A ogni modo, quel tanfo le stava bruciando le narici solo allora. Il Generale si era ben assicurato che la sua cella fosse la più remota di tutta la prigione e in un certo qual senso anche la più riparata, così che Aka fosse rimasta in vita fino alla fine del processo.

Un’ennesima punizione meritata per quello che lei e sua madre avevano causato all’umanità.

La guardia tirò con forza la leva metallica sulla porta stagno e la spalancò.

Nello stesso preciso istante Aka venne investita da una brezza prepotente, aria gelida che le gonfiò i polmoni fino a farle male.

Poteva vedere l’erba e la palizzata, il cielo scuro e la pioggia che le si stava rovesciando copiosamente addosso.

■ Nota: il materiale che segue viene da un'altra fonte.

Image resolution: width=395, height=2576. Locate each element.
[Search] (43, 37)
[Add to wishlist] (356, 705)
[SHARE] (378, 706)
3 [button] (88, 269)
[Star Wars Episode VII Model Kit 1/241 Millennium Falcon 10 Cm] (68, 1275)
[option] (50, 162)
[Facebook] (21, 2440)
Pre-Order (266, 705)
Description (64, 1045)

Sollevò lo sguardo. Stava sorridendo come una pazza. Quella pazza che sentiva le voci, la cui madre visionaria aveva ideato un siero che avrebbe dovuto debellare per sempre il cancro.

Il vaccino Aka-747, lo stesso siero che aveva sterminato più della metà della popolazione terrestre.

Il vaccino creato sulla traccia genetica del suo DNA.

Aka era malata e quel vaccino sintetizzato con il suo sangue si era rivelato un’arma batteriologica.

«Va al centro. Il Generale sta arrivando.» Lei tornò ad abbassare lo sguardo allo spiazzo di terra che divideva l’ingresso della prigione dai cancelli.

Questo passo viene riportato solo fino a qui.